The teachers, young and old, are not to blame for the financial mess that the schools and states find themselves in. There is no rejoicing in the teacher ranks when the young and talented are told their services are not needed for the next school year. The more experienced teachers know full well that there is a great need for young, enthusiastic, and energetic teachers to enter into, and stay in, the teaching ranks, and it is they who most profoundly feel the loss of these good young teachers. A good mix of the experienced with the inexperienced in the teaching ranks is what is needed.

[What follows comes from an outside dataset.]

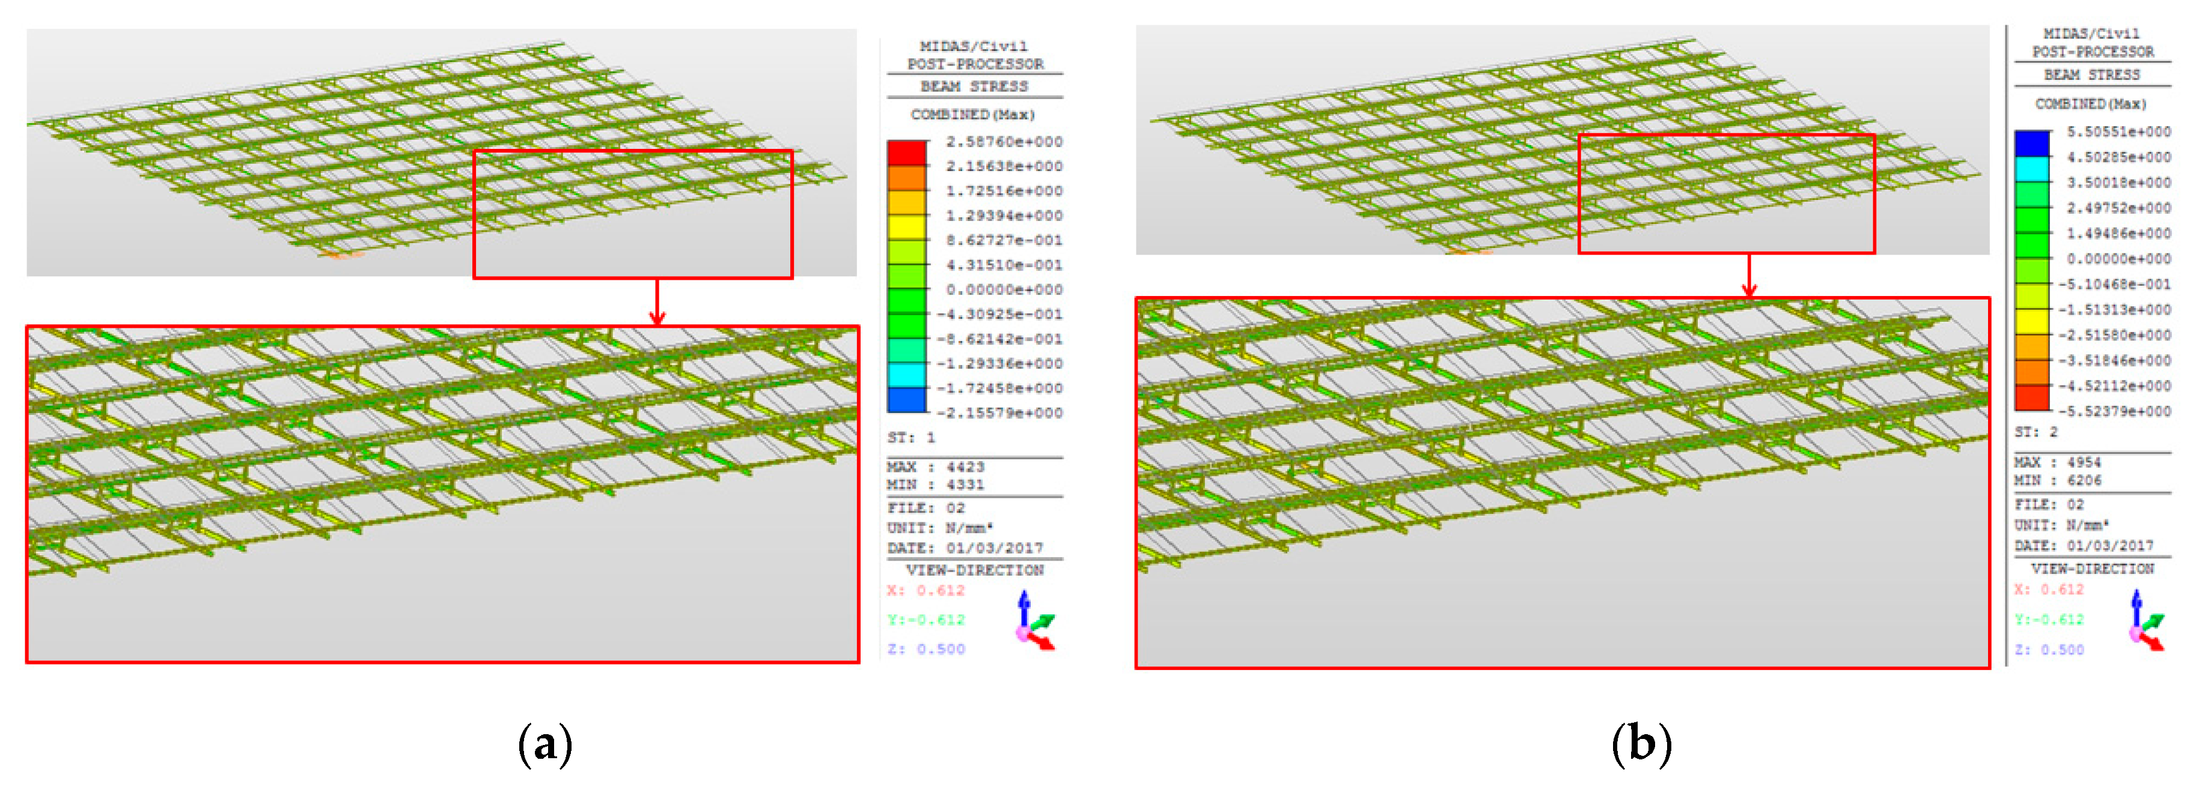
Task: Click the 'ST: 1' stage label
Action: pyautogui.click(x=911, y=437)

No crisis will ever be left untouched for political gain by politicians. What seems to have floated to the top of the pool in this mess is a thinly veiled assault on unions, mounted by politicians who think now is the time to point to the teachers and their civil rights as a cause for the layoffs of good, young teachers. Instead of figuring out how to get the schools back on a stable financial footing, they begin to blame the unions, and all senior teachers. It is, of course, much easier to do this than to actually fix anything. It also does nothing to help children and schools do anything at all.
David says:
As a former teacher at a low performing school in a high poverty area, I agree with the suggestion that some teachers are more likely to be laid off than others.

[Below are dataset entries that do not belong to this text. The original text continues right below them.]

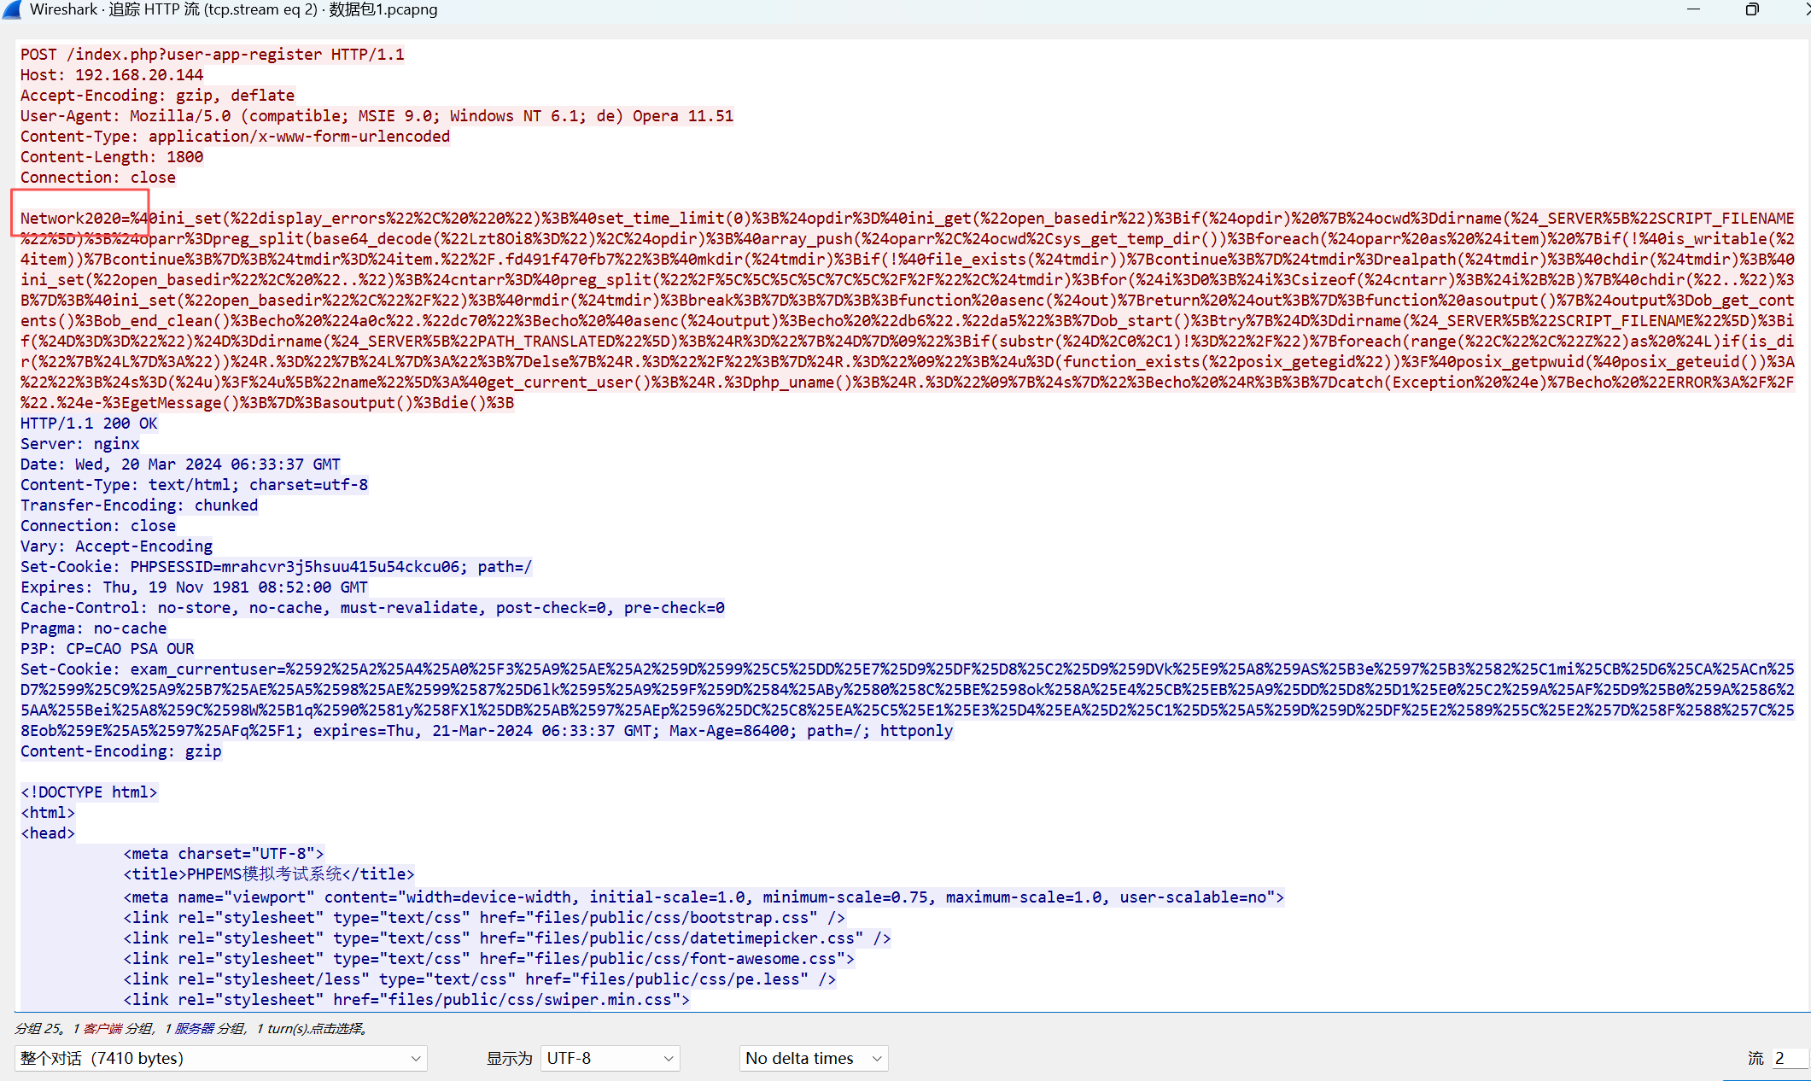Select the Content-Length: 1800 header line
1811x1081 pixels.
point(112,157)
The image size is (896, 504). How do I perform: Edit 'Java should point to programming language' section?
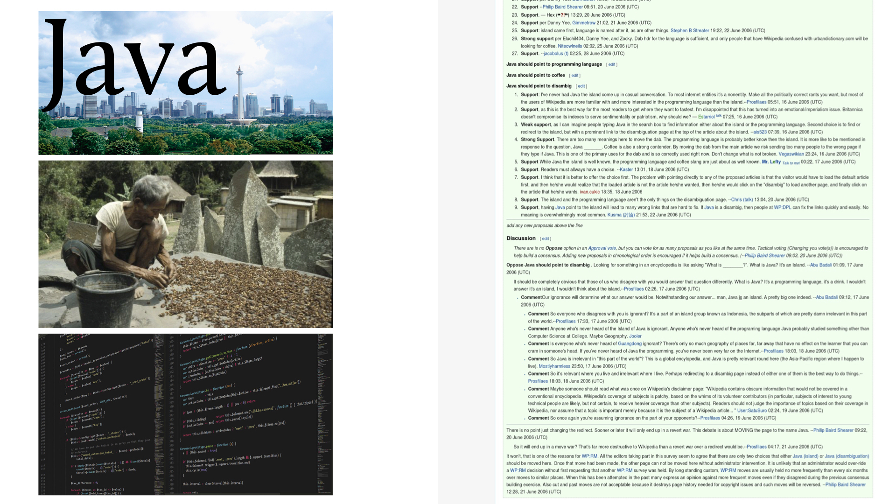point(612,64)
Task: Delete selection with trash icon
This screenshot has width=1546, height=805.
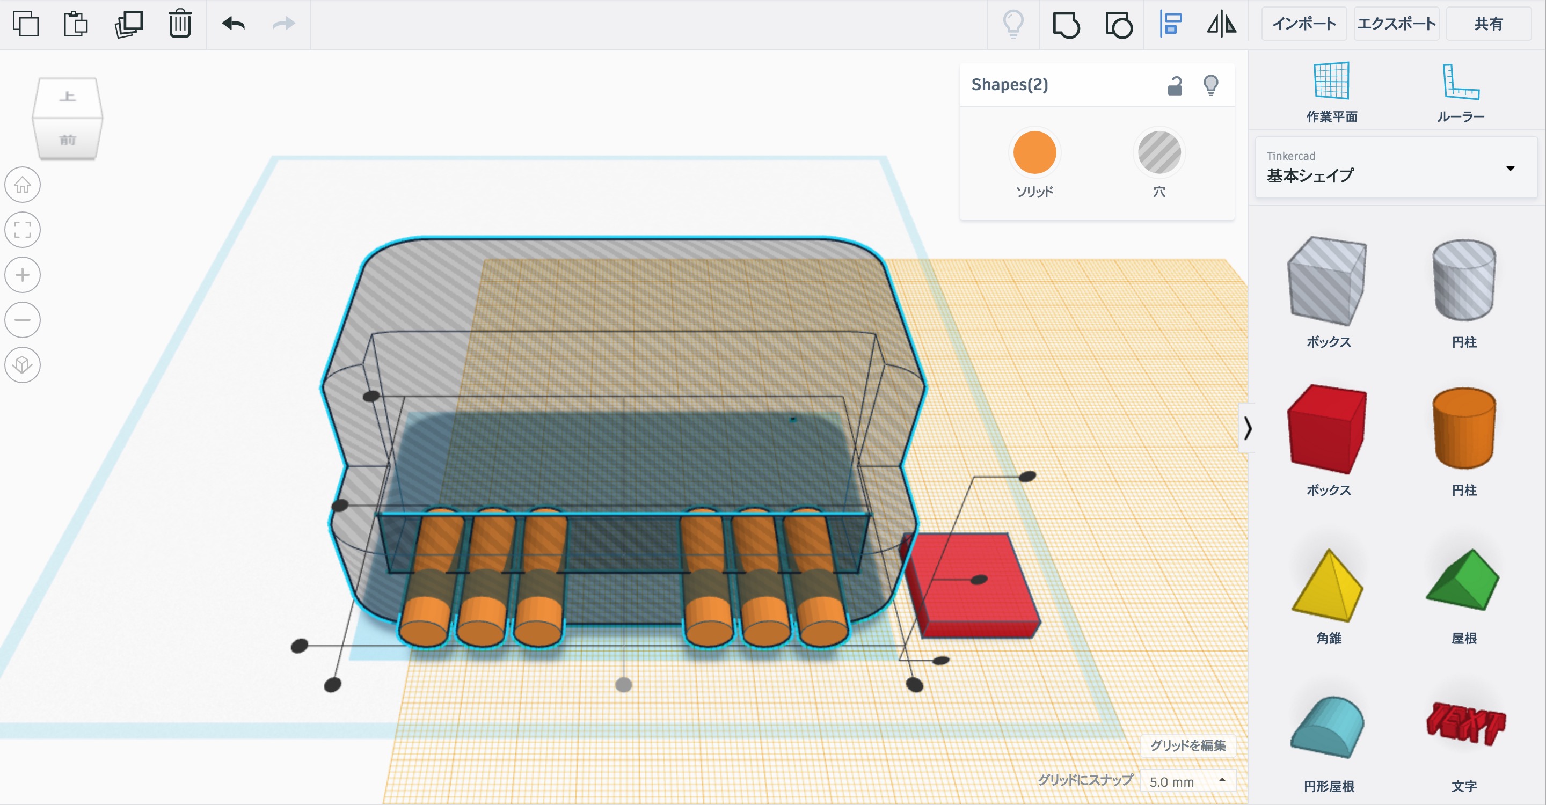Action: coord(179,24)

Look at it from the district perspective. If you have a low performing school that has repeatedly failed to meet AYP, who are you going to blame? Will you blame the parents for failing to support education? Will you blame years of neglect which, prior to the advent of standardized testing, allowed students to be “socially promoted” even though the children in question lacked the academic prerequisites to succeed at the next grade level? Will you blame the school or district leadership that failed to provide pull out programs for tutorial assistance and remediation? Will you blame the building administration for failing to follow through on students with chronic absenteeism?
Who will you blame?
The answer is simple. Blame the teacher.
Never mind the fact that the students at this school had chronic attendance problems. Ignore the fact that when parents were called because of their child’s disruptive behavior, the parent said things like, “Well what do you expect me to do about the problem? You’re the teacher!” Ignore also the fact that it’s practically impossible for students who are 2-3 years deficient in all subject areas to pass a grade level test for reading, writing, and math.
If a district suffers a budgetary shortfall because of state deficits, no problem. Districts can trim their budgets by cutting jobs. They can also tell the state education department that “drastic changes” were made at schools that failed to meet AYP. This will effectively buy the district more time even though nothing substantive has really changed.
This policy is a win-win for everyone except the poor unfortunate students who have to attend this school and their equally unfortunate teachers who are nothing more than fall guys in the district’s annual blame game with the state department of education.
If we truly want to make a difference at low performing schools in high poverty areas, we need to give these schools more resources. We need to address truancy, student behavior, hunger, and neglect. We need to provide tutorial assistance. We also need to staff these schools with the most experienced teachers we can find.
Novice educators are well intentioned but novice teachers also need 2-3 years of actual hands-on teaching experience before they should be placed in challenging environments like those found at low performing schools.
eduskeptic says:
David,
Thanks for taking the time to read and reply to my Eduskeptic efforts. Much appreciated. A very lucid response as well.